Flower

Flower

Sunday, August 7, 2016

Journey Into the Boot: Driving in Italy is not for Sissies

Saturday, August 6

Today we ventured out of the marina which required traveling up this rollercoaster of a road:


I was very happy that Rafael would not be the one behind the wheel. Even though he's an excellent driver that has maneuvered dangerous roads like the Road to Hanna in Hawaii and "Los Picos de Europa" in Asturias, Spain, I felt that this particular little road was best left to the experienced Italians. The taxi driver went up without any trouble, even in spite of all the mopeds and motorcycles cutting in front of him both from the left and the right, or the pedestrians who had no fear of being squeezed on the rock when two cars attempted to cross each other on the very narrow road. Once we made it to the top, we were rewarded with this beautiful view of the marina below:


We drove to Naples and our first stop was the Duomo of San Gennaro, patron saint of Naples. Even though this is not an important Duomo when compared to the ones in Florence and Milan, it was simply "magnifico," like the Italians would say. The facade is breathtaking and the spacious interior is a mix of styles from Gothic to Baroque to Renaissance, and I felt in love with it in less than a second. The Duomo was built in the 14th century and it never ceases to amaze me how they were able to build such incredible structures with such limited resources. They have been able to withstand the test of time, including earthquakes and volcano eruptions.
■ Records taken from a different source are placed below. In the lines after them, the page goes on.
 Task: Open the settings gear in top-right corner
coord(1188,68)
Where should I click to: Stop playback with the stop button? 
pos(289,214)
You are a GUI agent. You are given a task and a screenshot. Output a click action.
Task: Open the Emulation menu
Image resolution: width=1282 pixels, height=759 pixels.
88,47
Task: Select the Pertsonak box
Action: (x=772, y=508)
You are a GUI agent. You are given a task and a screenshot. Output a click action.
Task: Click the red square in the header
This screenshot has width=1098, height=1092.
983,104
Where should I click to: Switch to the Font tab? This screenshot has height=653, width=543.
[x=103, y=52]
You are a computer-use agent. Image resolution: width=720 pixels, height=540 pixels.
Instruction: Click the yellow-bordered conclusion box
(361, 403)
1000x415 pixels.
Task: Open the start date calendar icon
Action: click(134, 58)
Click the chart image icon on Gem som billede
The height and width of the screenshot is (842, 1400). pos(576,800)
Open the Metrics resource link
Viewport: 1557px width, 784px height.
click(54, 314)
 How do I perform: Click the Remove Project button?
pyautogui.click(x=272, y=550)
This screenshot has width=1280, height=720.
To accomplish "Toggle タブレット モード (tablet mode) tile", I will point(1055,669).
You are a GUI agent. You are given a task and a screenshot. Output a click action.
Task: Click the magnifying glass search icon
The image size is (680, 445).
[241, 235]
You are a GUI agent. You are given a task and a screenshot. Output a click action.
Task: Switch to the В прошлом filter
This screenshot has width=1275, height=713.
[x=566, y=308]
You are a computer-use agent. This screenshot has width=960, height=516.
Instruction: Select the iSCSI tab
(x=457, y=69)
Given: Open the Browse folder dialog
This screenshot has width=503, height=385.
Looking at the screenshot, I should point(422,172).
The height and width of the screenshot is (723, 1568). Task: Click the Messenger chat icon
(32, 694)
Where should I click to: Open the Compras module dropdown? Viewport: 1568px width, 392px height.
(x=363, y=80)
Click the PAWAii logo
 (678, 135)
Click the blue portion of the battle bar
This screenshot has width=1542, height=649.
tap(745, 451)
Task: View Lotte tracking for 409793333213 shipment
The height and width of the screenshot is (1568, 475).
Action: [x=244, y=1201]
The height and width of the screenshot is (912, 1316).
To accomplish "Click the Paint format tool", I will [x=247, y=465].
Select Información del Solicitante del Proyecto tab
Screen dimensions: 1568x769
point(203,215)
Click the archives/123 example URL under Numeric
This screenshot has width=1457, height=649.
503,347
I loved the story of San Gennaro. His dried blood is contained in two vials in the main altar:


Three times a year, on important anniversaries like his death, the Duomo gets filled to capacity to witness the Miracle of the Blood. On these three occasions, the blood liquefies, and legend has it that if it doesn't, a terrible event will occur soon after, such as the eruption of Mt. Vesuvius or their soccer team will lose the national championship. Beneath the altar, we visited the crypt, and prayed to the relics of San Gennaro, a few bones safely guarded in a crystal box for all to see.

Afterwards, we went to eat the very famous pizza napoletana, and of course, a gelato. We took this picture, right outside the pizzeria with a postcard view of Naples right behind us (plus the pedestrians that cut into our picture):


The views on the drive back to the boat were spectacular:



In the afternoon, Rafael and I decided to venture into Sorrento, not realizing that it was quite a walk to get to the center. We were mistakenly informed that it would take us 20 minutes by foot. It took 45, and the worst part was the heat. By the time we made it to Piazza Tasso, the main square, we were so sweaty and thirsty, we just collapsed into the nearest bar to drink a cold birre.



In Miami, you order a beer and they bring you a beer. In Italy, you order a birre and they bring you the birre and an assortment of snacks: peanuts, salty crackers, breadsticks, and the most delicious breads (sort of a mixture between pan de Bono and frituritas):


We must return to both Naples and Sorrento because we didn't get quite our fill of either place. This means that our itinerary is about to change, yet again.

At night we went back to Sorrento to eat at Ristorante il Buco, a Michelin star restaurant (our son Rafi will be proud since he is the biggest fan of Michelin star restaurants). It was simply amazing both in decor and food. It is built on the cellar of an old monastery:


I loved the contrast of the modern decor against the stone walls of the old cellar, especially those cute little pink lamps they had on all the tables, instead of the usual candles. But the best part was the food. Unfortunately, I made the mistake of filling up two hours earlier with the birre and all the snacks, so I was not as hungry as I usually am.  All I had was a tiny polenta with ham (courtesy of the chef) and then I skipped the aperitivo, the primo piatto and the dolce. I just ordered the main course, secondo piatto. I opted for the warm terrine, slow-cooked pork with hazelnut and Annurca apple. Too bad I was not hungry because I had a bite of the aperitivo which consisted of steamed lobster with buffalo burrata cheese and it was to die for. Just writing about it makes my mouth water. I'm such a foodie.

I won't make the same mistake tomorrow when we go to Ristorante Don Alfonso 1890 which has two Michelin stars, so it's supposed to be even better. I can't imagine. I guess the 45 minute walk to Sorrento was a very good thing, otherwise I will return to Miami rolling.

Santa Maria, proteggi naviganti e conduttore.  San Gennaro, pray for us.